As AI factories scale into the tens of thousands of AI accelerators, network architecture becomes as important as the accelerators themselves. Co-packaged Optics (CPOnetworking delivers higher efficiency, longer sustained application runtime, and greater resiliency than traditional pluggable transceivers. Lambda is leading one of the largest deployments of NVIDIA Quantum-X800 InfiniBand Photonics Co-Packaged Optics switches to date, in an AI factory with 10,000+ NVIDIA Blackwell Ultra GPUs. The deployment builds on Lambda's November announcement of early CPO adoption.

“The race to build AI factories isn’t won on GPU counts alone.

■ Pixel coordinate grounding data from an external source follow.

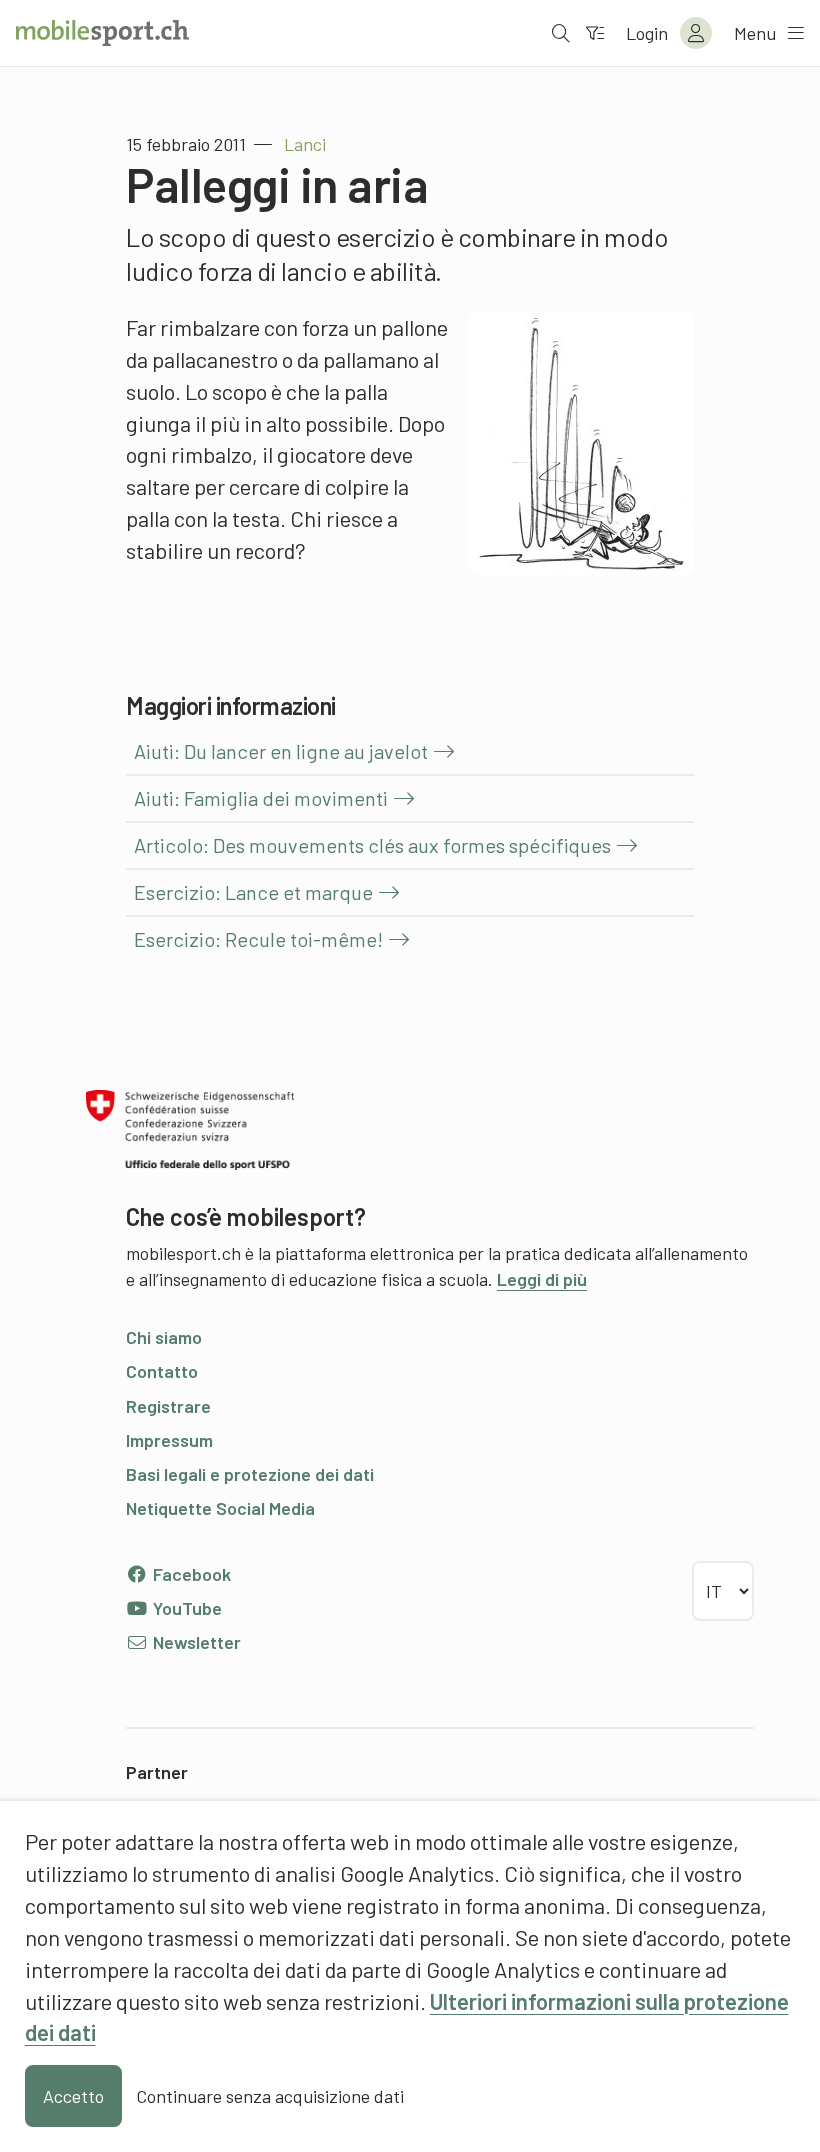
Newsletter (195, 1642)
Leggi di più (542, 1279)
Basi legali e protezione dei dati (250, 1474)
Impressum (169, 1440)
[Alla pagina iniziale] (102, 33)
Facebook (190, 1574)
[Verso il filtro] (595, 33)
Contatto (162, 1371)
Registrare (168, 1406)
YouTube (185, 1608)
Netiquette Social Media (220, 1508)
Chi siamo (164, 1337)
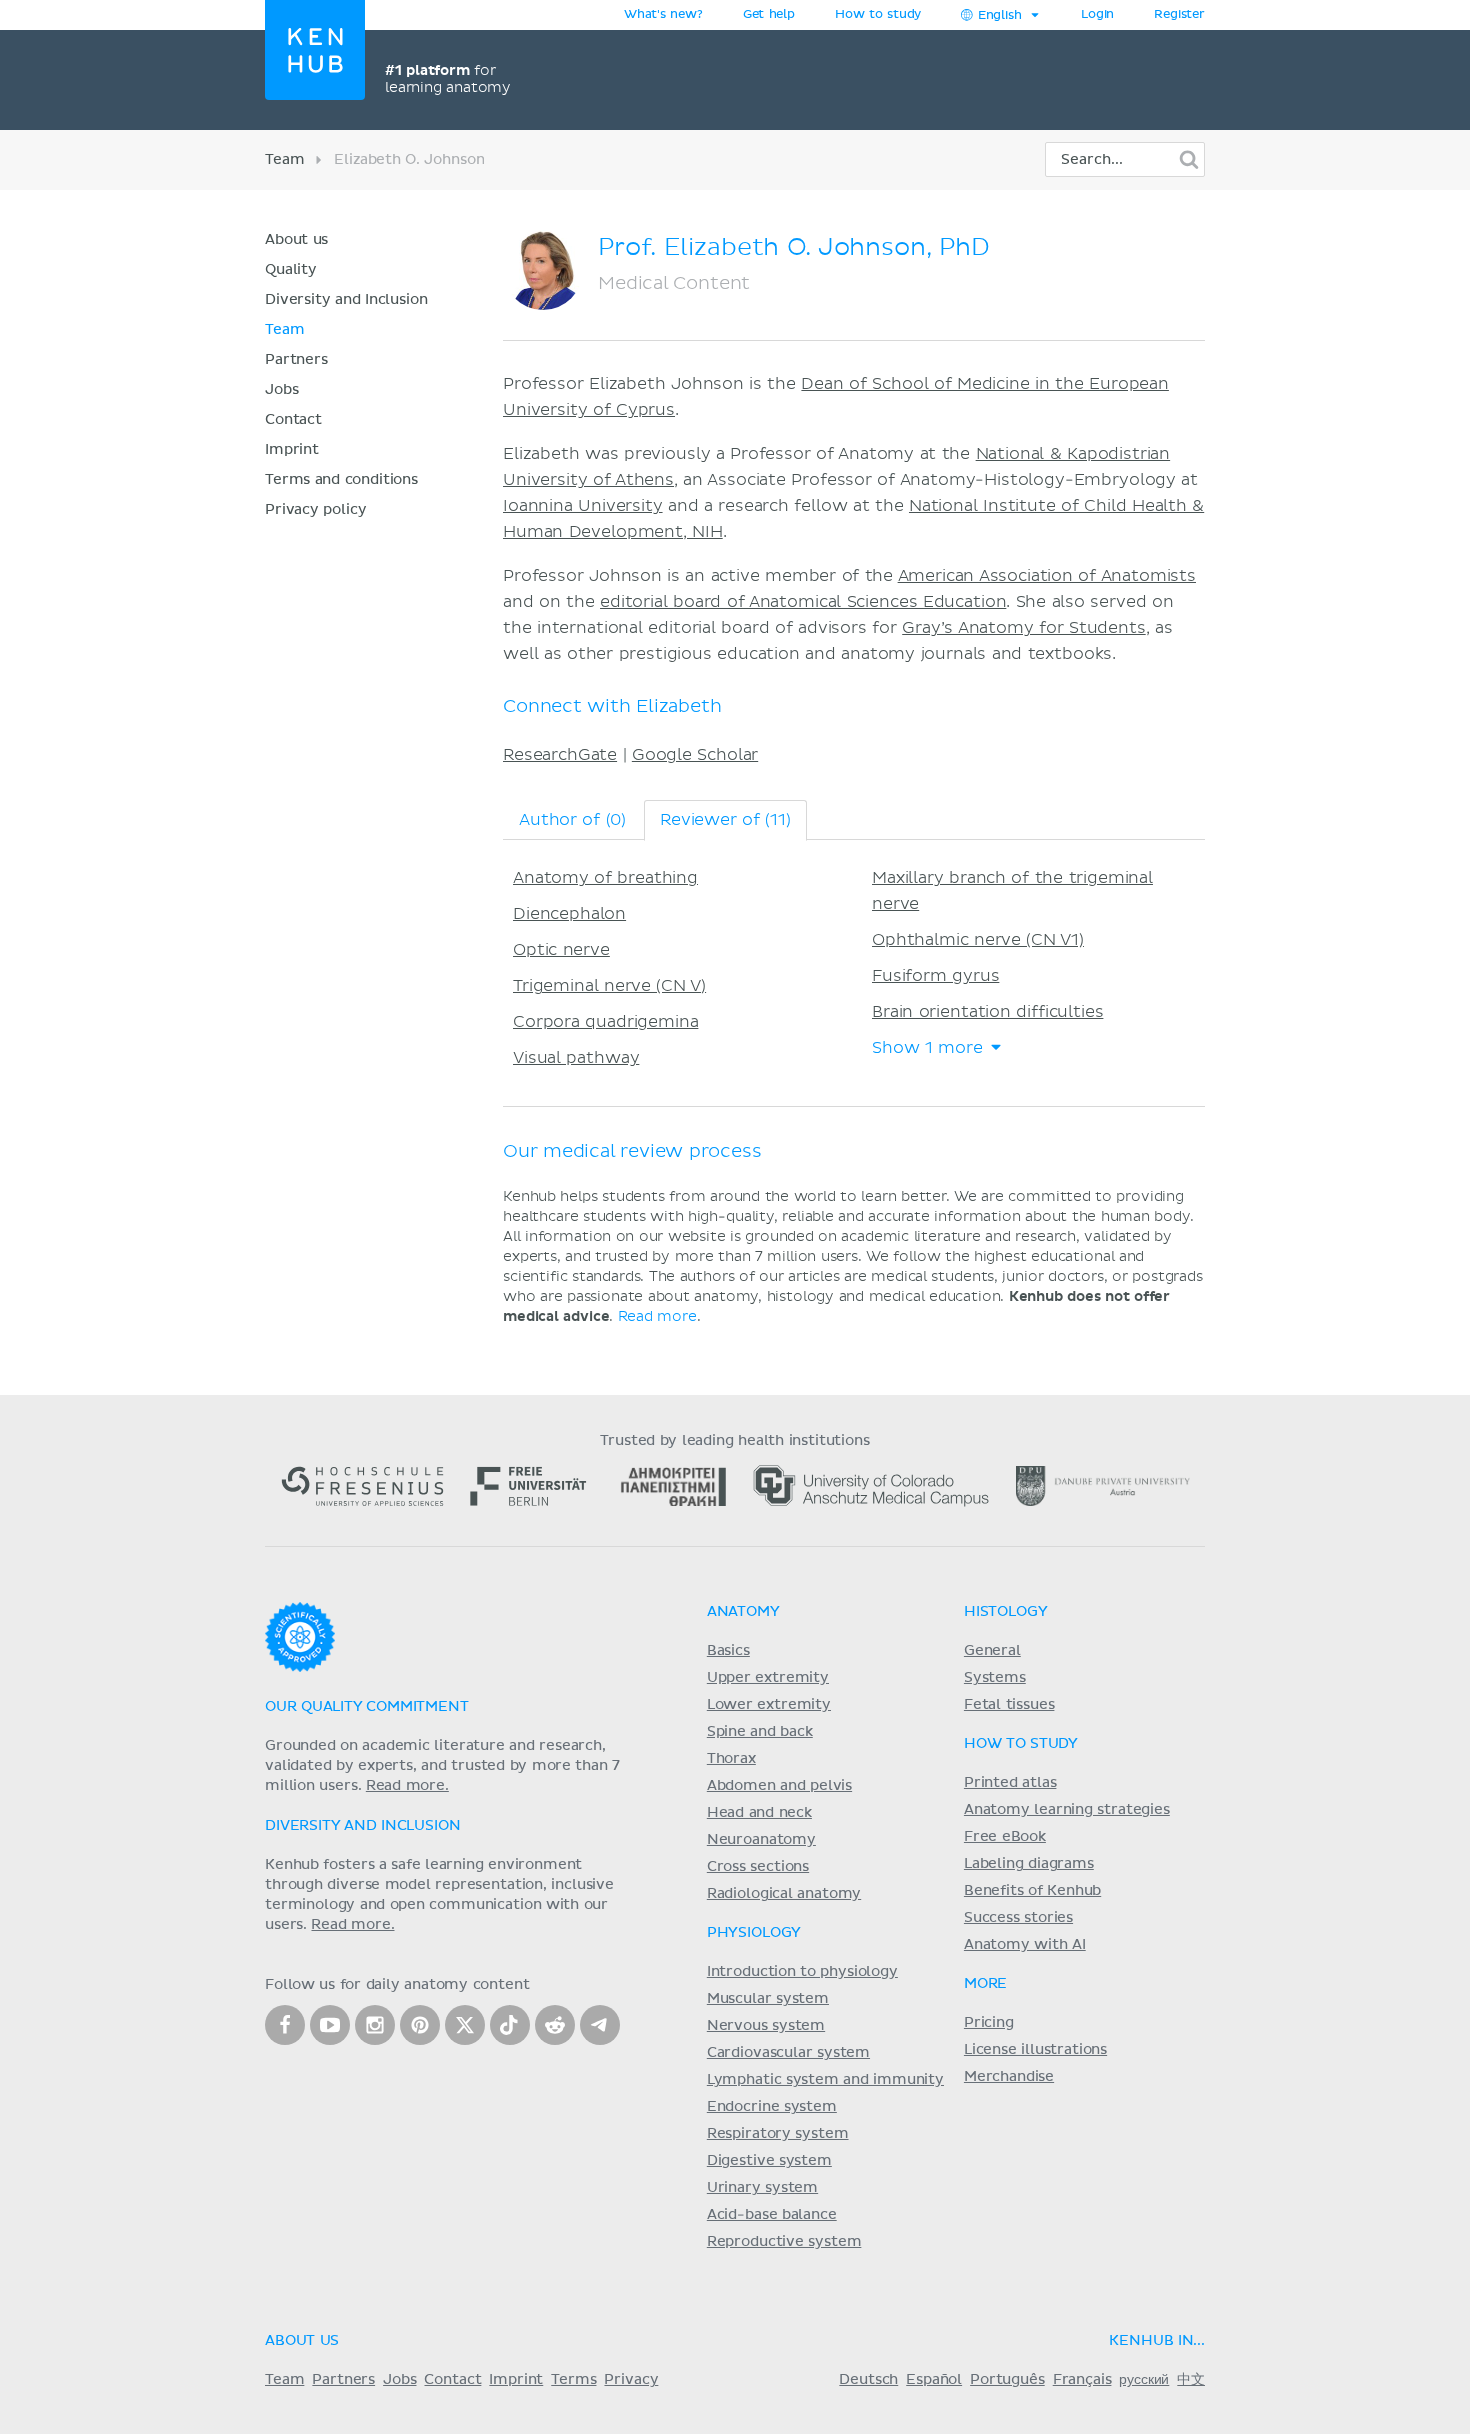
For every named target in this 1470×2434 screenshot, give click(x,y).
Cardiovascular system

Network architecture is what determines whether those systems can perform at scale,” said Dave Salvator, Director of Accelerated Computing at NVIDIA. “Getting this right is what allows AI infrastructure to power services used by hundreds of millions of people around the world.“

Lambda’s new Bare Metal Instances, paired with custom networking and system-level optimizations, provide infrastructure and research teams with direct hardware access and eliminate virtualization overhead for distributed training workloads. The new offering strengthens Lambda's full-stack AI infrastructure platform, expanding the tools available to frontier labs, enterprises, and hyperscalers. Infrastructure teams gain complete control over the hardware stack while benefiting from Lambda’s reliability, uptime, and operational expertise.

These announcements reflect Lambda’s decade-long collaboration with NVIDIA, as well as the company’s commitment to continuously develop its Superintelligence Cloud: a platform engineered for fast deployment, density, and cooling to meet modern AI demands and maximize the intelligence produced per watt.